#FF: Rob Delaney
An interview with the be-Speedoed standup comedian and Twitter legend
by Jason Gilbert | @YahooTech
If you check Twitter even semi-frequently, you've probably come across Rob Delaney's bulge. The L.A.-based standup comedian's Twitter avatar -- a photo of the comic on a beach, in a speedo, from his nose down to his bare thighs -- is somewhat omnipresent on the social media site, thanks to the high amount of shares his bawdy, profane and occasionally incisive tweets attract. His knack for tweeting has boosted his follower count up toward a million, and has landed him gigs on Jimmy Kimmel Live, Conan and several other national TV shows.
Not bad for a guy who was struggling to make a living doing standup five years ago.
We talked to Mr. Delaney about his rise to fame on both Twitter and in the real world; his recent, inspired takeover of the @MLB Twitter account; and why he hates Walmart so much. You can read it all below, and follow Rob on Twitter right here.
When did you first hear about Twitter and what did you think about it?
I think I first heard about it in 2008, and at that point nobody had any idea of the potential. What I was hearing about it was that it was the worst of mass texts. It was introduced so that every tweet made your phone buzz, and told you that your friend Susie was having Pad Thai with her cousin Eric; and I thought if my phone ever did that, I would throw it in the garbage disposal.
So my earliest impressions of Twitter were similar to what a lot of people thought, which was that it was a mass text message board that anytime someone you were friends with farted, you would find out about it.
And as much as I enjoy my friends’ farts, I want to savor them, I want them to be special, you know?
A lot of people know you solely from your Twitter account. How would you introduce yourself to a reader who isn’t familiar with you?
The most important three things about me are, I’m a dad, a husband and a comedian. I think that’s about it. I’m mostly boring compared to all the garbage that you read about online. I’ve always been a weirdo.
Why do you say that you’ve always been a weirdo?
I’ve always enjoyed silly, funny, outrageous, insane things for their entertainment value. I’m addicted to laughing and making other people laugh so I spend most of my waking moments either trying to make funny things or consume them -- for better or for worse. My life has a singular focus, certainly.
If I were a woman, when I encountered sexism I’d be like “BRB, I’m gonna go *MAKE A HUMAN* IN MY BODY LIKE A MAGICAL GOD, YOU SAD OAF.”

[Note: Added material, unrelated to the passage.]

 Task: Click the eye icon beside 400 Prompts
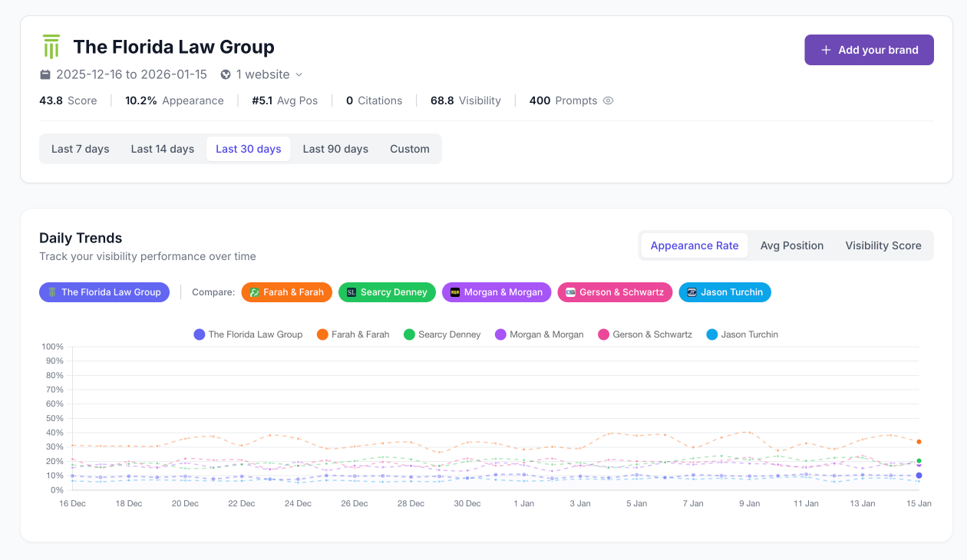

— rob delaney (@robdelaney) August 9, 2012
What were you doing before Twitter?
Standup and trying to get hired for late-night shows. I had been doing standup for some years before Twitter and -- you know, I was getting paid to do it, but not enough to live. I don’t know if you’ve seen Mike Birbiglia’s film Sleepwalk with Me, but it’s superb, and there are literally scenes where his traveling standup gigs result in a net negative, where you’re paid less than it cost to get there. And I definitely had plenty of those.
I’m guessing Twitter has changed that.
Yeah, very, very dramatically. I am able to now sell places out on the road, which is the greatest thing that ever happened, as far I’m concerned. It’s afforded me insane opportunities. As I said, I was pursuing all the classic avenues that a comedian does to make a living beforehand, but Twitter pretty much pole-vaulted me into another universe. So I’m very cognizant of that.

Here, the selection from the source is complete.